- To be done
1. Please quote the share description from "Our declaration of trust authorizes" up to and including "separation and distribution.".
2. Render this sentence from the share description in Spanish: "Under Maryland law and our declaration of trust, our shareholders generally are not liable for our debts or obligations solely as a result of their status as shareholders."

- Selected excerpt

The following is a summary of the material terms of the shares of beneficial interest of our Company. For a complete description, you are urged to review in their entirety our declaration of trust and our bylaws, which are filed as exhibits to the registration statement of which this information statement is a part, and applicable Maryland law. See “Where You Can Find More Information.”

General

Our declaration of trust authorizes us to issue            common shares of beneficial interest, $0.01 par value per share, which are referred to in this information statement as “common shares” and             preferred shares of beneficial interest, $0.01 par value per share, which are referred to in this information statement as our “preferred shares.” Our board of trustees has the power, without shareholder approval, to amend our declaration of trust to increase or decrease the aggregate number of common shares or the number of common shares of any class or series we are authorized to issue. Upon completion of the separation and distribution, we expect to have            of our common shares outstanding on a fully diluted basis.            of our preferred shares will be outstanding upon the completion of the separation and distribution.

Under Maryland law and our declaration of trust, our shareholders generally are not liable for our debts or obligations solely as a result of their status as shareholders.

Our declaration of trust provides that, subject to the provisions of any class or series of shares then outstanding, our shareholders are entitled to vote only on the following matters: (i) election and removal of trustees; (ii) amendment of the declaration of trust (other than an amendment to increase or decrease the number of authorized shares or the number of shares of any class or series or to qualify as a REIT under the Code or as a real estate investment trust under Maryland law) or amendment of our bylaws to the extent provided therein; (iii) our termination; (iv) a merger or consolidation of us, or the sale or other disposition of all or substantially all of our assets; and (v) such other matters with respect to which our board of trustees has adopted a resolution declaring that a proposed action is advisable and directing that the matter be submitted to the shareholders for approval or ratification. Except with respect to these matters, no action taken by our shareholders at any meeting will bind our board of trustees.

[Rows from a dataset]
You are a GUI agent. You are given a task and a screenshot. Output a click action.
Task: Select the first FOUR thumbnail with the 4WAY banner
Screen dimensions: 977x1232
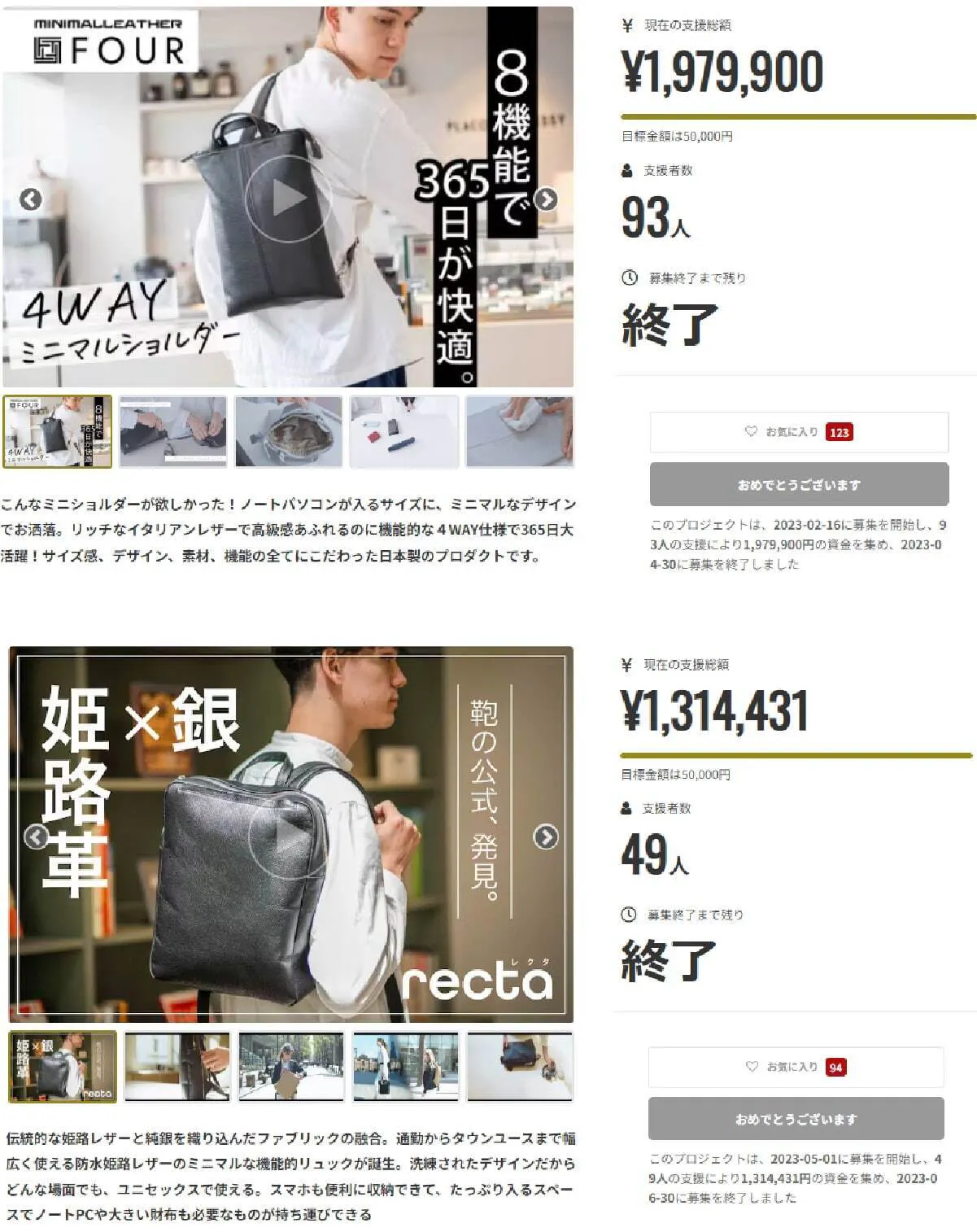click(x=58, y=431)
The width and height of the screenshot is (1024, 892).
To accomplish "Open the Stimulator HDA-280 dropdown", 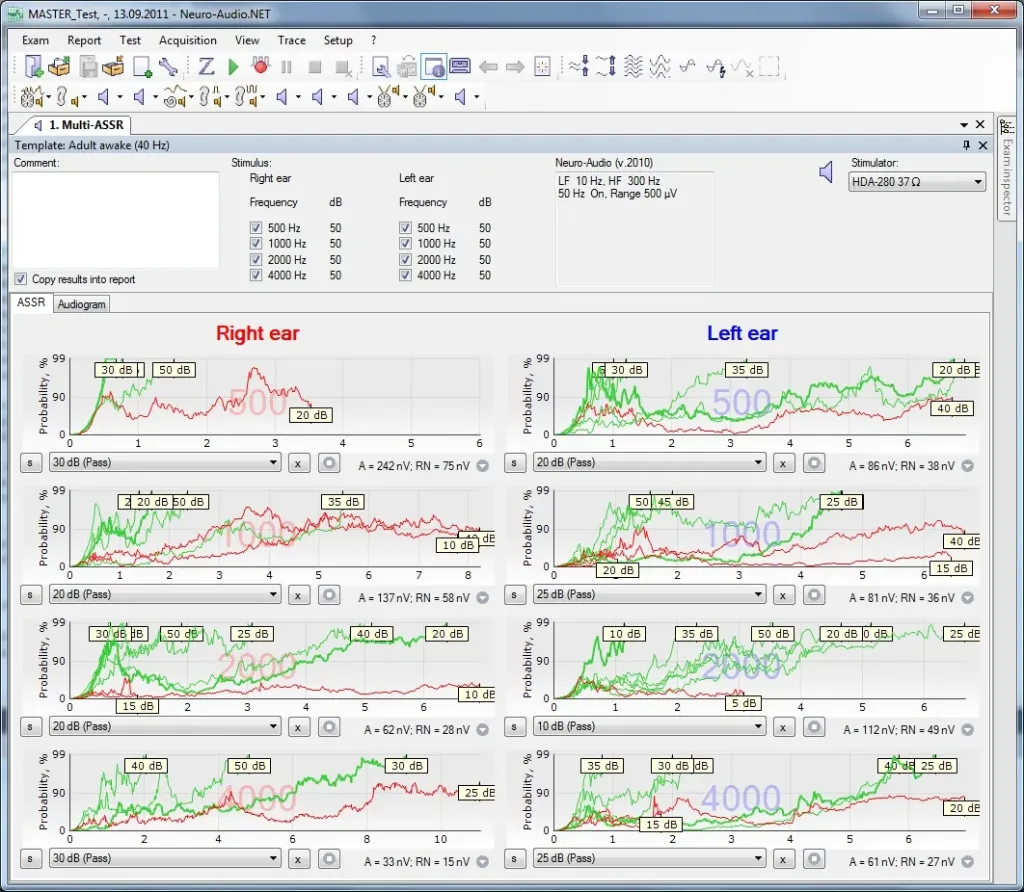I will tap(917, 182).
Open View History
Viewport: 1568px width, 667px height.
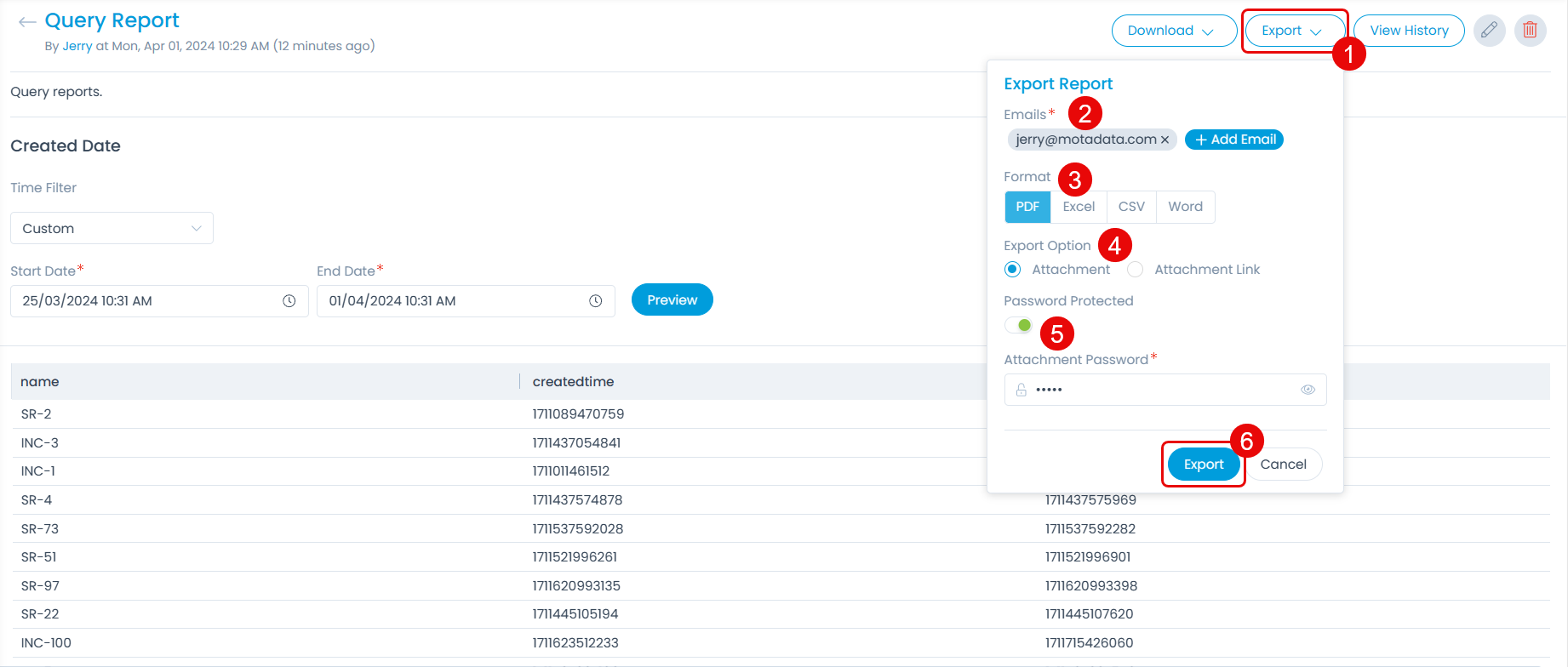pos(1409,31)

- Results for the exercise
1.
Our declaration of trust authorizes us to issue            common shares of beneficial interest, $0.01 par value per share, which are referred to in this information statement as “common shares” and             preferred shares of beneficial interest, $0.01 par value per share, which are referred to in this information statement as our “preferred shares.” Our board of trustees has the power, without shareholder approval, to amend our declaration of trust to increase or decrease the aggregate number of common shares or the number of common shares of any class or series we are authorized to issue. Upon completion of the separation and distribution, we expect to have            of our common shares outstanding on a fully diluted basis.            of our preferred shares will be outstanding upon the completion of the separation and distribution.

2. Conforme a la legislación de Maryland y a nuestra declaración de fideicomiso, nuestros accionistas, por lo general, no son responsables de nuestras deudas u obligaciones únicamente por su condición de accionistas.